And here it is:
Mayhaps I should explain: Hubbs, in his never-ending quest to mess with my head, placed the doll on the center console of my car yesterday in just the right spot so I couldn’t see it until I was sitting in the driver’s seat.
So imagine my surprise when Sean started crying as I buckled him into his car seat. Then he started pointing at the front seat then began writhing and SCREAMING: “Baby! Mama?! NO! NO BABY! MAMA! NO! MAMA???!!!!”
And then I saw IT. And took it out of the car, saying “It’s OK buddy, Momma will get rid of it.” I headed toward our garage door when he shrieked “NO MAMA! NO! NO! NO! BABY NO!”
Do you understand what he was trying to tell me? The doll is EVIL and cannot be in our house! Redrum! Poltergeist!
“Don’t worry!
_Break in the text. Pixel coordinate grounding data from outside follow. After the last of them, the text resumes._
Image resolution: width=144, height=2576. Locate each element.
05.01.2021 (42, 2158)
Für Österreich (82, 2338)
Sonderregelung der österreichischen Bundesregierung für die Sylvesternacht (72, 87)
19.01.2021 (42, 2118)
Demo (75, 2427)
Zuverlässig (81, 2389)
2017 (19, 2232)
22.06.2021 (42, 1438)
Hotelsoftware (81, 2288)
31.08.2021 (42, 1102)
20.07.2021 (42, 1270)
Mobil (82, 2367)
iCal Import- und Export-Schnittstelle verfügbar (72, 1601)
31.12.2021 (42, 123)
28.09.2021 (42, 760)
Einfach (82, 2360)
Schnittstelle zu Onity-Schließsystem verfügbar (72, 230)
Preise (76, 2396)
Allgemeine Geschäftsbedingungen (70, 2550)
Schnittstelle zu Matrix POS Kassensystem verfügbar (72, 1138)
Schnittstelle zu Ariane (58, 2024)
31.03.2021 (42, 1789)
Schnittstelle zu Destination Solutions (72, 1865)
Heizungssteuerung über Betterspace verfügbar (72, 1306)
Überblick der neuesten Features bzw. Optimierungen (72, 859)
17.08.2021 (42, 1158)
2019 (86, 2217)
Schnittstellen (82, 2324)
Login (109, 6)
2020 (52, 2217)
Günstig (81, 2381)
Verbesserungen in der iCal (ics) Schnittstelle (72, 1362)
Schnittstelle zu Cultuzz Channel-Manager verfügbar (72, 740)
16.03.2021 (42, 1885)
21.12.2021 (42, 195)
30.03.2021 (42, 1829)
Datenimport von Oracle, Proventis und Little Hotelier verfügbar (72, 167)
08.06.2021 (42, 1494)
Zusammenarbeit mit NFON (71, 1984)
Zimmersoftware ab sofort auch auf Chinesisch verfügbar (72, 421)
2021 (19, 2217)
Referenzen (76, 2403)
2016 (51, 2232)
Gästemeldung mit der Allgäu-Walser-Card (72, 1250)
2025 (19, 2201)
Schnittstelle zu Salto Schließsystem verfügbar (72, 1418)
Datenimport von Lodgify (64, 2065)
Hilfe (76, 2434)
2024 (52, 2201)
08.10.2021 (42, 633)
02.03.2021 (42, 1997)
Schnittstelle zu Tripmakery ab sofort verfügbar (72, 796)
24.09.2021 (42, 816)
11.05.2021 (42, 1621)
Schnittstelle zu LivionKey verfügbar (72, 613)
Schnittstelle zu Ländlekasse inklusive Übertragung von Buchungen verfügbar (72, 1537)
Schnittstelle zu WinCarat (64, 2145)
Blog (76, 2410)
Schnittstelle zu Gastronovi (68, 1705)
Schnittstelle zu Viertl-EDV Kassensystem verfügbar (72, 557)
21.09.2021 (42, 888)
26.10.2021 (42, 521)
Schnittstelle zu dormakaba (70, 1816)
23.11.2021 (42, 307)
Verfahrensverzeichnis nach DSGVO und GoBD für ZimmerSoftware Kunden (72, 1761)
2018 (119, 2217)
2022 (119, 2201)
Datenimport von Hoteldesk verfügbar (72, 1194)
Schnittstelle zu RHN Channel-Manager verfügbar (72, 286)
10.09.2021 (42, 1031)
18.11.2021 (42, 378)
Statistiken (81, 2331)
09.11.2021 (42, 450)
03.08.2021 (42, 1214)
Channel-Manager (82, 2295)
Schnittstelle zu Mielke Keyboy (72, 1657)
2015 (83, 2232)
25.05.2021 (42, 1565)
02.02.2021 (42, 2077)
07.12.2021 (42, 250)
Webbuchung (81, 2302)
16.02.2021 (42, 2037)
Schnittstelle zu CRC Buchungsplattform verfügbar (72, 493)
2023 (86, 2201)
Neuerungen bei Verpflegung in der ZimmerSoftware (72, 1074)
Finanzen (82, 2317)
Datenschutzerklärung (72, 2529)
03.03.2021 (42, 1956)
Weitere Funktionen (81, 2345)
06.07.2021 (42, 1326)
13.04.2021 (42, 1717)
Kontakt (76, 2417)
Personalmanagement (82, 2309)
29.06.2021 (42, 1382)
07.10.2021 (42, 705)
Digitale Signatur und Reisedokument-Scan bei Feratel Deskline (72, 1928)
Momma will take care of it!” I called and stuffed it into a stryofoam cooler on top of the dryer. As I pushed the lid all the way down, he stopped crying. “See?” I called, “Momma made it go away.”
“Away,” a little voice repeated from the car.
When I told Hubbs about what happened, he thought it was the funniest thing he’s ever heard. He wanted to pull the doll into the house and put it in Sean’s room — so he could see it when he wakes up.
Don’t worry, I won’t let him.
But I’m going to have to hide that doll somewhere.